To practice active empathy is to acknowledge the unconditional truth and validity of another person’s emotions, as well as those emotions’ inherent unknowability to anyone but the individual alone.
Five essential practices of active empathy in leadership
As a leader, the confidentiality of one-on-one meetings make them the ideal opportunity to attend to the wellbeing of your team members by being open, asking questions, and listening.
Here are five simple ways to start practicing active empathy:
1. Ask before assuming
Rather than relying on emotional intelligence to guess what’s troubling a team member, create space for them to share openly. Start by asking them to speak about what’s on their mind. This demonstrates trust and avoids the trap of mistaken assumptions that can damage relationships.
2. Use open-ended prompts
Replace yes-or-no questions with open-ended prompts that allow for deeper exploration. A yes-or-no question asks only for a shallow, one-word answer. Instead of asking, “Is this about Issue X?” try “Tell me about Issue X.” Open-ended prompts demonstrate genuine curiosity and invite the other person to speak their thoughts freely.
3. Reflect and validate using the other person’s words
Listen carefully to the words the other person uses when describing their emotions or experiences and reflect them in your responses. The difference between feeling “stressed” and feeling “lost” may seem subtle but can carry vastly different implications for the individual. For example, if they say they are feeling “lost,” you can explore deeper using the emotional word of “lost” as a shared touchstone. What does “lost” mean to them? What triggers are making them feel “lost”? This precision in language is a powerful tool for creating meaningful connection.

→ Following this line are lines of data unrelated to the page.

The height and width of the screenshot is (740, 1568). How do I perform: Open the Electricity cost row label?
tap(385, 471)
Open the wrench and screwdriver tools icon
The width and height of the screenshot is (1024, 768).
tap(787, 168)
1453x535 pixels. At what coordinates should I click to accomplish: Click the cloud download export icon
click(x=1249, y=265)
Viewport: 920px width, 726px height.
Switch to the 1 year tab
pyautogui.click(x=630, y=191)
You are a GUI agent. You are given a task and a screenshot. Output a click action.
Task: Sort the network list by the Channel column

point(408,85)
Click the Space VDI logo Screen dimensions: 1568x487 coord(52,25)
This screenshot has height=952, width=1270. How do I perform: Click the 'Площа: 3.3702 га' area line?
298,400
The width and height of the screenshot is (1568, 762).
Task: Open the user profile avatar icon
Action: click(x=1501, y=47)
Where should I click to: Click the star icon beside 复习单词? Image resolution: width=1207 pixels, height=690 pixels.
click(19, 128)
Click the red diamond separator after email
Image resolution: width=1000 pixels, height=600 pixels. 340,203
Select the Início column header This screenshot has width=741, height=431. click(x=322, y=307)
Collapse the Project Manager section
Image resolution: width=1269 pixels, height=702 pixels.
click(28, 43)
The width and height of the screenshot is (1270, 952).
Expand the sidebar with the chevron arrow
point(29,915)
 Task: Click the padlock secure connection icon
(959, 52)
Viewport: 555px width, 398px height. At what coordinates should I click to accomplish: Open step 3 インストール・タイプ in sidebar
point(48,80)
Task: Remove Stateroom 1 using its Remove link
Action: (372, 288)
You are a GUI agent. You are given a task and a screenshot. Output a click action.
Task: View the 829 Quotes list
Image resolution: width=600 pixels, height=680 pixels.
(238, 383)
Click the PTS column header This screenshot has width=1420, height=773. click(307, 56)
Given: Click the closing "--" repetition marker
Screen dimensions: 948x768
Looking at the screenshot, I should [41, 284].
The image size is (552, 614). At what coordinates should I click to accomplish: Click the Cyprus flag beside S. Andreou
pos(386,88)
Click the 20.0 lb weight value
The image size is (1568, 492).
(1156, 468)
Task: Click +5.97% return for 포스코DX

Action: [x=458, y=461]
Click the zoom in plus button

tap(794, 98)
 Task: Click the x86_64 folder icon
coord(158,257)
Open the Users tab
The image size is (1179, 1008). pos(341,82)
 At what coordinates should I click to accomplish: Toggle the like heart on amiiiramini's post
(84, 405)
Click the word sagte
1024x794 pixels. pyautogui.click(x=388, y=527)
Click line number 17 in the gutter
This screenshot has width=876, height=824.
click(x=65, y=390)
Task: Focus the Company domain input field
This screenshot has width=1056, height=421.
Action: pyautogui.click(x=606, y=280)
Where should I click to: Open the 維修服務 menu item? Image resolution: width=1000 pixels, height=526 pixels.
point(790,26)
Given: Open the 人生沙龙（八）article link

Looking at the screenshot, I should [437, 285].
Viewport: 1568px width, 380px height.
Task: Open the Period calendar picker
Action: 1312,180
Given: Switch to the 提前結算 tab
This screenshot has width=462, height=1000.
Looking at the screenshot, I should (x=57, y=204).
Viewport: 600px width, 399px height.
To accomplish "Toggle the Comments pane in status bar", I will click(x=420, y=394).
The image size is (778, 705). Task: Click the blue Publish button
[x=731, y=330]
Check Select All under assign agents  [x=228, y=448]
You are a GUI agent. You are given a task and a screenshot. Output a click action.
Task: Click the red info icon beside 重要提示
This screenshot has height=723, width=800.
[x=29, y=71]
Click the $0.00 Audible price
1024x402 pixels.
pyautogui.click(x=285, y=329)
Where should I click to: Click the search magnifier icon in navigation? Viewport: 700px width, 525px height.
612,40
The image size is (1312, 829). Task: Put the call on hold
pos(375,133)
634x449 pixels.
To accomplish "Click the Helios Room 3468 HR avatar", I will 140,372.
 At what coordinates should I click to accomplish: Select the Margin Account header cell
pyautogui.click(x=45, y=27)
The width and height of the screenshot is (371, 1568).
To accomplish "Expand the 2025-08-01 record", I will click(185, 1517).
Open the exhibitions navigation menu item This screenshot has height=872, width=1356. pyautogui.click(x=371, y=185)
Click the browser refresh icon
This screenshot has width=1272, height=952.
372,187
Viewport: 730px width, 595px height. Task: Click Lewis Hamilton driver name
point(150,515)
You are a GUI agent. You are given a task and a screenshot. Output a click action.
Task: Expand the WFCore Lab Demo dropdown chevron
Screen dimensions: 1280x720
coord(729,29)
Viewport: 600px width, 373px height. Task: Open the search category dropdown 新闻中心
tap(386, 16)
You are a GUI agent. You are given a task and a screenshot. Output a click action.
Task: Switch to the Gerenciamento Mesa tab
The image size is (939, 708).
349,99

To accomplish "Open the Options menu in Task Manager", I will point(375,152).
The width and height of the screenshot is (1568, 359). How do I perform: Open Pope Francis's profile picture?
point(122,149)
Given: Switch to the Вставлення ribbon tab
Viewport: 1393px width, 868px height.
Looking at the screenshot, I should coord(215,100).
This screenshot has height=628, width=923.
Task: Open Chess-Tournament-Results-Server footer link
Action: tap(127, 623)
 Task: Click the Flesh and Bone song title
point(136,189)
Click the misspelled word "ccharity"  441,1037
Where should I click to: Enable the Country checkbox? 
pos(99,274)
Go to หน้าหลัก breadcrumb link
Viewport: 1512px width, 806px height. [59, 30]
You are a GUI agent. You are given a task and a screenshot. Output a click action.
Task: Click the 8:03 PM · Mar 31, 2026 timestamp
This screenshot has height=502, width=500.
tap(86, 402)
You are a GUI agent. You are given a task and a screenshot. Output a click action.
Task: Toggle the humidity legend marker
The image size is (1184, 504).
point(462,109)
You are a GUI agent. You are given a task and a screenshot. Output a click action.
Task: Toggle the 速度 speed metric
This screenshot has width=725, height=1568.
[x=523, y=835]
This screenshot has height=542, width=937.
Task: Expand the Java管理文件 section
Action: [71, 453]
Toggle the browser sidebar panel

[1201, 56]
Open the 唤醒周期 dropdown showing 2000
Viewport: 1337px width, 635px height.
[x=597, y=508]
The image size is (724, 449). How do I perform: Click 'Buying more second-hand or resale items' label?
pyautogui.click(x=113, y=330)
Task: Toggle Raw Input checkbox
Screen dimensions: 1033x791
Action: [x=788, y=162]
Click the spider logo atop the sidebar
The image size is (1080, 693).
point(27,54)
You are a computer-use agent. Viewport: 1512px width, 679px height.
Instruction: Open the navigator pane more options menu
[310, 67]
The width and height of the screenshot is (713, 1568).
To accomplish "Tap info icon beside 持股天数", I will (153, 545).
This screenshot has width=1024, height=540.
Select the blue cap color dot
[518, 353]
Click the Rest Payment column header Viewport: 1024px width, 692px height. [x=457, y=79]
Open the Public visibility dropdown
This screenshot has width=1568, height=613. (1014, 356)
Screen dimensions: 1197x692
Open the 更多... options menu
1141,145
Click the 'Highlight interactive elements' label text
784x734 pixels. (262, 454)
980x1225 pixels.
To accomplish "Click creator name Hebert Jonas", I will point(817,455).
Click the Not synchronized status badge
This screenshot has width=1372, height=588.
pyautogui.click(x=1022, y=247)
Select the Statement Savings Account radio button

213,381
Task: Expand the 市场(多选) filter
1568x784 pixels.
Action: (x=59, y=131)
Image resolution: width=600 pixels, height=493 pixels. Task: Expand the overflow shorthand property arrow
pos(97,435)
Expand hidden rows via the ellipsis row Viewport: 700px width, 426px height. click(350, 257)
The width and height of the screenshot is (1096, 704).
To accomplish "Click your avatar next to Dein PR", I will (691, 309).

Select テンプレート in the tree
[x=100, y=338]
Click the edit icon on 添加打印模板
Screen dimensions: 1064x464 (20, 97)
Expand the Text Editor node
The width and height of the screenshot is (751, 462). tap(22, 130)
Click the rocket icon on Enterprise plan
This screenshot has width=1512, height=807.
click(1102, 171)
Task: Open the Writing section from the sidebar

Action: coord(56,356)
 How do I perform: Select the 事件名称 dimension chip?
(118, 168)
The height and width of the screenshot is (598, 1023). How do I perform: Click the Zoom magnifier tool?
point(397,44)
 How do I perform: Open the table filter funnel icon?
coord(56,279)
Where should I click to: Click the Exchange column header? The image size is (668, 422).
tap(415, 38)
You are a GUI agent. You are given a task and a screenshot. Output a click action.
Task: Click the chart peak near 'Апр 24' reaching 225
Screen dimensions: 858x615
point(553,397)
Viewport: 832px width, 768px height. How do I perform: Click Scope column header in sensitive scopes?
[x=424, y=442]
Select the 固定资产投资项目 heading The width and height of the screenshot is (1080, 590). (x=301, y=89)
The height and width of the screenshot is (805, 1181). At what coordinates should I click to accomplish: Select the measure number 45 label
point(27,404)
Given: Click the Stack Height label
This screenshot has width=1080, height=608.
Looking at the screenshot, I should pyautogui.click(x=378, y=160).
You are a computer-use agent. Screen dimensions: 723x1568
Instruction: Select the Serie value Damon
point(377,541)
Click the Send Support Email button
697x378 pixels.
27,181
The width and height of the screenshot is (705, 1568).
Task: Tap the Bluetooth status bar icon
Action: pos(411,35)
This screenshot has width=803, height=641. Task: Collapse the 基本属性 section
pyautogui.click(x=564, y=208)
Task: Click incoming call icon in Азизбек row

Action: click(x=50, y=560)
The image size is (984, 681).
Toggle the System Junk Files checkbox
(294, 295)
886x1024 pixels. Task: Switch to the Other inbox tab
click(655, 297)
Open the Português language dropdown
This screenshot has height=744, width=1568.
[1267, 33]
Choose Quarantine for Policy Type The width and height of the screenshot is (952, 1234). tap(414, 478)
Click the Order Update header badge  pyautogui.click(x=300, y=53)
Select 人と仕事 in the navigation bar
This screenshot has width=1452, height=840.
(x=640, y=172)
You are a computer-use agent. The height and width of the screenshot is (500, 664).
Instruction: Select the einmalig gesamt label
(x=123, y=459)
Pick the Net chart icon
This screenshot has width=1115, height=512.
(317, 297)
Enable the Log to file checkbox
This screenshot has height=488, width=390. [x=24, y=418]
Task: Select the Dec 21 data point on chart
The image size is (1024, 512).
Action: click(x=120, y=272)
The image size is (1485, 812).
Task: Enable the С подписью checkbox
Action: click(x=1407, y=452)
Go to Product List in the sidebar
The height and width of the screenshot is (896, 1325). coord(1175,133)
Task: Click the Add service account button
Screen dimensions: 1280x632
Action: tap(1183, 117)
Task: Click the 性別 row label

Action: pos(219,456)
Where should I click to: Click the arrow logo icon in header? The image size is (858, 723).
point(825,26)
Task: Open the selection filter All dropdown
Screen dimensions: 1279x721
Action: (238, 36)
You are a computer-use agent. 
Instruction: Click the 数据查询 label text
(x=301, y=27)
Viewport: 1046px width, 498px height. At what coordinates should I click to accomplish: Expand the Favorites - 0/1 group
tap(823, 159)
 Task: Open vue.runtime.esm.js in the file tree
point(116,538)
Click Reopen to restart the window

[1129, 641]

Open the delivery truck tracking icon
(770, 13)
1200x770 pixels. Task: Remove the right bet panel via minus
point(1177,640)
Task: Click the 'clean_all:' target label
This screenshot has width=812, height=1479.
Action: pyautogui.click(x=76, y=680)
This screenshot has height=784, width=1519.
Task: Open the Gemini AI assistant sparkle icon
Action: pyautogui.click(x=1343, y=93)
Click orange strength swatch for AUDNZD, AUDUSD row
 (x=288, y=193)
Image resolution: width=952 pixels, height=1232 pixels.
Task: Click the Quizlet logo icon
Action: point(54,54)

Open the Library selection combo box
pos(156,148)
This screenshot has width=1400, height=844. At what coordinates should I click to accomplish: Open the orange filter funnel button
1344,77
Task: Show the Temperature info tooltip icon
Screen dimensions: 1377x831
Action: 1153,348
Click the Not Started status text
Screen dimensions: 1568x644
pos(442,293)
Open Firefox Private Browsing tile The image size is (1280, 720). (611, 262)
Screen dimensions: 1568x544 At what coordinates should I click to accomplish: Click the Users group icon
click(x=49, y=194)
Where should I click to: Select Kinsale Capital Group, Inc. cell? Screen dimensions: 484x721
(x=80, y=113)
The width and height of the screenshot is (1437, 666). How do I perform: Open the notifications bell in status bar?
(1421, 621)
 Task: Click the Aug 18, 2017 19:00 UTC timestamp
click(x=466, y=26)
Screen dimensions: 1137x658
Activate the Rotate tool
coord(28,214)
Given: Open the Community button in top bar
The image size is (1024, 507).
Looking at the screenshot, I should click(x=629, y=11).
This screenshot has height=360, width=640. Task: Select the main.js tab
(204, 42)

4. Remove personal comparison
Resist the urge to relate through your own experience unless invited to do so. As much as possible, try to take yourself out of the equation. While offering your own experience may be a well-intentioned attempt to show relatability, it can risk making the other person feel like the conversation has shifted to be about your needs, not theirs.
Small changes in phrasing can help. Try replacing the stock response of “I can imagine” with “I can only imagine” or “I can’t even imagine.” The difference here bears consideration. The former phrase assumes understanding, while the latter two acknowledge the other’s unique emotional situation without diminishing its importance through comparison to ourselves.
5. Focus on their goals
Before offering solutions, try to learn what support the other person is seeking. Are they looking for our advice, or simply a sounding board? Often, they already know what needs to be done, and becoming their sounding board can be validating and empowering. To be heard without judgment is an opportunity many feel they are afforded all too rarely in their professional lives. When advice is needed, listening and exploring openly can ensure that your guidance is tailored to each person’s unique circumstances.
Compassion at the heart of leadership
Today’s workplace is rich soil for emotional upheaval. We spend more time online and face more pressure to maximize productivity, often with less sense of stability than previous generations enjoyed.
The revolution of digital transformation comes with the inherent risk that humans, too, become mere numbers. Yet we are anything but. By taking the first steps towards practicing active empathy, we enable ourselves to care more deeply for the people around us. Which, as any leader will attest, are the most valuable assets of an organization.